* **Görev Seti**:
A - Eski sigorta poliçeleri yazısında, sigortalılar veya mirasçılarıyla sigorta şirketleri arasında uzun süren davalar açılmasına yol açtığı belirtilen nedenleri listeleyin.
B - Eski sigorta poliçeleri yazısında "Birinci Dünya Savaşı" ifadesinin geçtiği yerden başlayan ve "kadar uzatılmasını sağlamışlardı." ifadesinden sonra biten kısmı kelimesi kelimesine aktarın.
C - Eski sigorta poliçeleri yazısını kaldığı yerden devam ettirin.

* **Seçilen Bölüm**:
|---|

ESKİ SİGORTA POLİÇELERİ
Yorum No : 2010 / 33
20.12.2010
5 dk okuma

Birinci Dünya Savaşı öncesinde bazı Amerikan ve Avrupa sigorta şirketleri Osmanlı İmparatorluğu uyruğundaki kimi gayrimüslimlere hayat sigortası yapmışlardı. Savaş yıllarının getirdiği karmaşa ve ayrıca Osmanlı Ermenilerinin tehcir nedeniyle yer değiştirmesi, bir kısmının ölmesi, savaş sonrasında sigortalı kişiler veya onların mirasçılarıyla sigorta şirketleri arasında, çok uzun süren davalar açılmasına neden olmuştu. Sonunda zaman aşımı süreleri dolmuş ve davalar da bitmişti.

Kaliforniya’daki bazı Ermeni kuruluşları zaman aşımı nedeniyle “soykırıma” uğrayan kişilerin mirasçılarının zarar gördüğünü ileri sürerek, uzun uğraşılar sonunda 2000 yılında Kaliforniya Eyaleti Kongresi’nden bir kanun çıkartarak zaman aşımının 2010 yılı sonuna kadar uzatılmasını sağlamışlardı.

|---|

* **Kayıtlı Veriler**:
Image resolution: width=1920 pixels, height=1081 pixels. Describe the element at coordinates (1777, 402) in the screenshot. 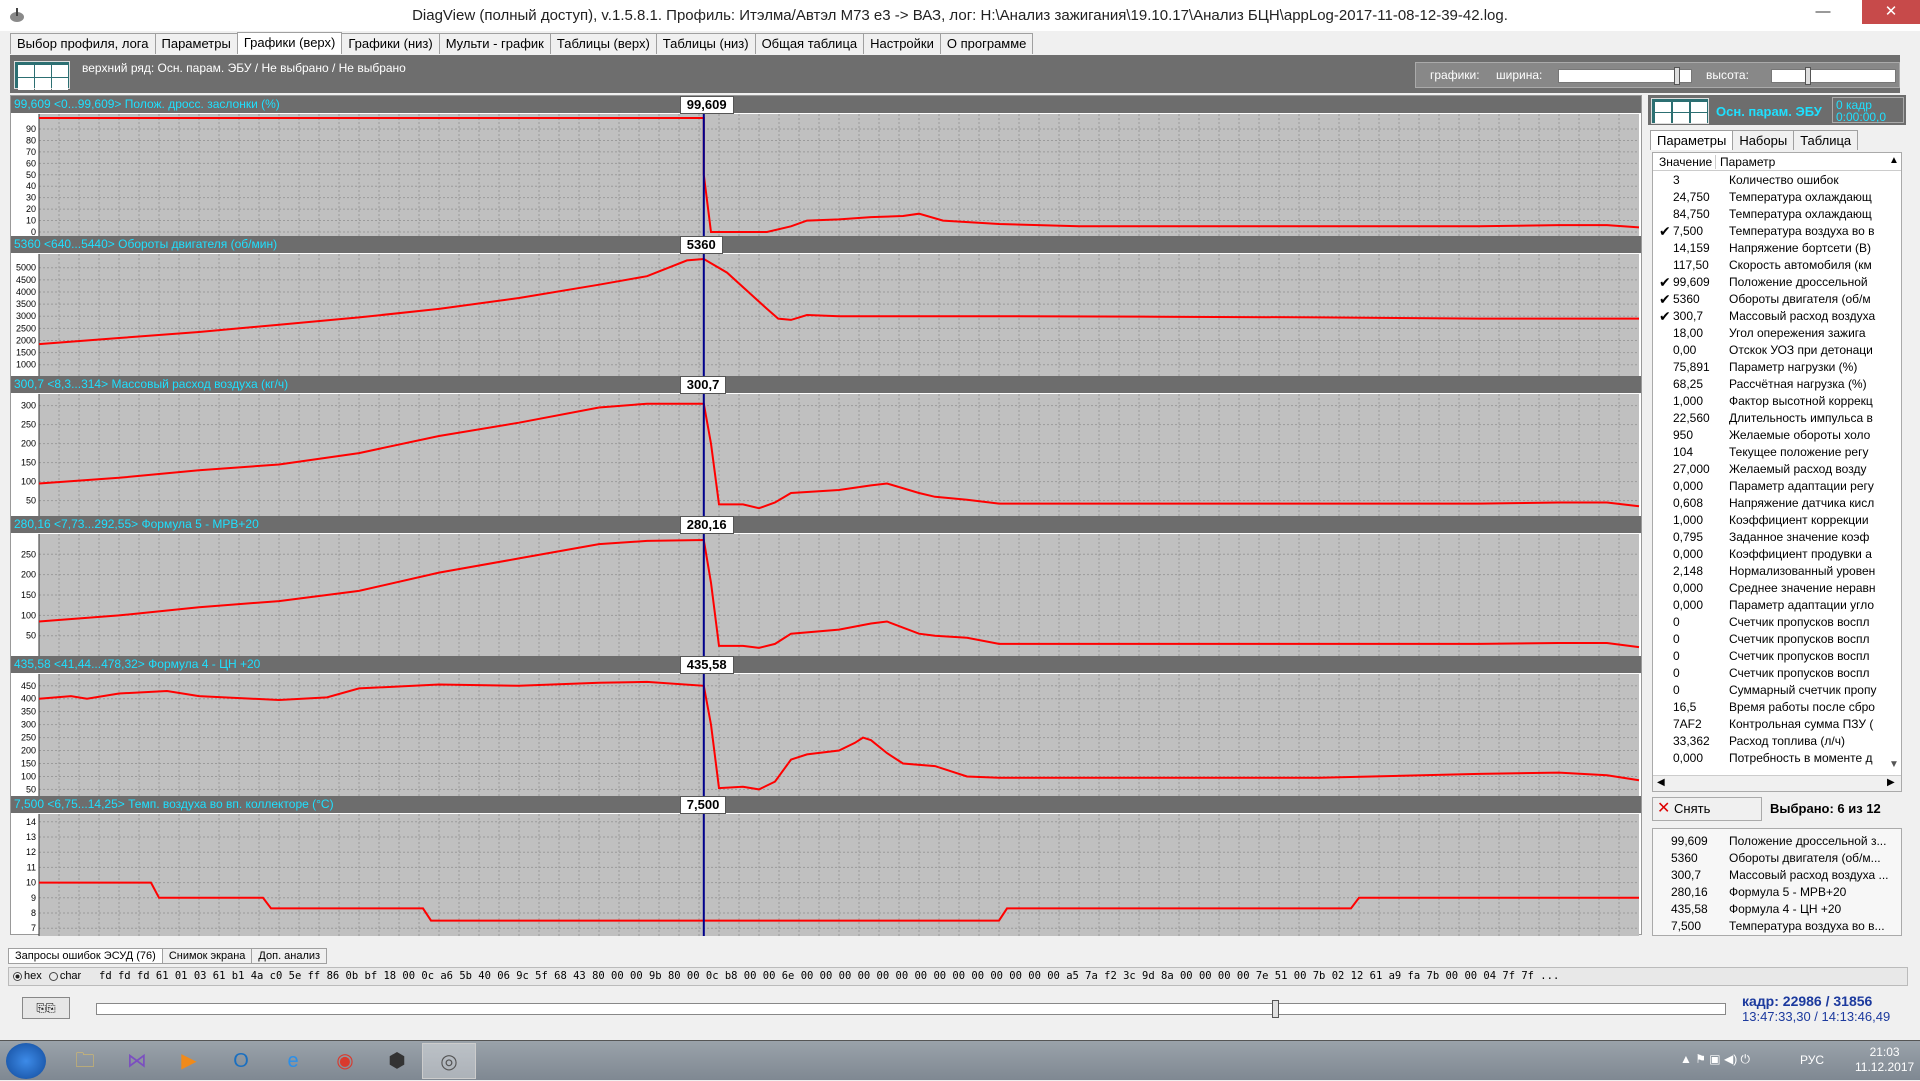

I see `table-row: 1,000 Фактор высотной коррекц` at that location.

|---|

* **Alıştırma Sonuçları**:
A -
- Savaş yıllarının getirdiği karmaşa
- Osmanlı Ermenilerinin tehcir nedeniyle yer değiştirmesi
- Osmanlı Ermenilerinin bir kısmının ölmesi

B -
Birinci Dünya Savaşı öncesinde bazı Amerikan ve Avrupa sigorta şirketleri Osmanlı İmparatorluğu uyruğundaki kimi gayrimüslimlere hayat sigortası yapmışlardı. Savaş yıllarının getirdiği karmaşa ve ayrıca Osmanlı Ermenilerinin tehcir nedeniyle yer değiştirmesi, bir kısmının ölmesi, savaş sonrasında sigortalı kişiler veya onların mirasçılarıyla sigorta şirketleri arasında, çok uzun süren davalar açılmasına neden olmuştu. Sonunda zaman aşımı süreleri dolmuş ve davalar da bitmişti.

Kaliforniya’daki bazı Ermeni kuruluşları zaman aşımı nedeniyle “soykırıma” uğrayan kişilerin mirasçılarının zarar gördüğünü ileri sürerek, uzun uğraşılar sonunda 2000 yılında Kaliforniya Eyaleti Kongresi’nden bir kanun çıkartarak zaman aşımının 2010 yılı sonuna kadar uzatılmasını sağlamışlardı.

C -
İlgili sigorta şirketlerinin bazıları davalara devam etmek yerine davacı Ermeni kuruluşlarıyla anlaşmayı tercih etmişlerdi. Bu çerçevede New York Insurance şirketi ile daha ziyade Avrupa’da (ve Türkiye’de) faaliyet gösteren AXA Şirketi davacılara toplam 37,5 milyon dolar ödeyerek bu konuyu kapatmak yoluna gitmişlerdi. Şirketleri bu şekilde davranmasının nedeni Kaliforniya’nın 2000 yılı kanununda soykırım deyiminin geçmesi ve davalara devam edildiği takdirde, Ermeni propagandasının kendilerine soykırıma katılmak, soykırımı yapanları desteklemek gibi yönetecekleri suçlamaların ticari itibarlarını zedelemesinden endişe etmeleridir. Diğer yandan maddi imkânları çok büyük olan bu şirketler için 37,5 milyon dolar fazla değildir ve büyük bir olasılıkla vergiden düşülmüştür.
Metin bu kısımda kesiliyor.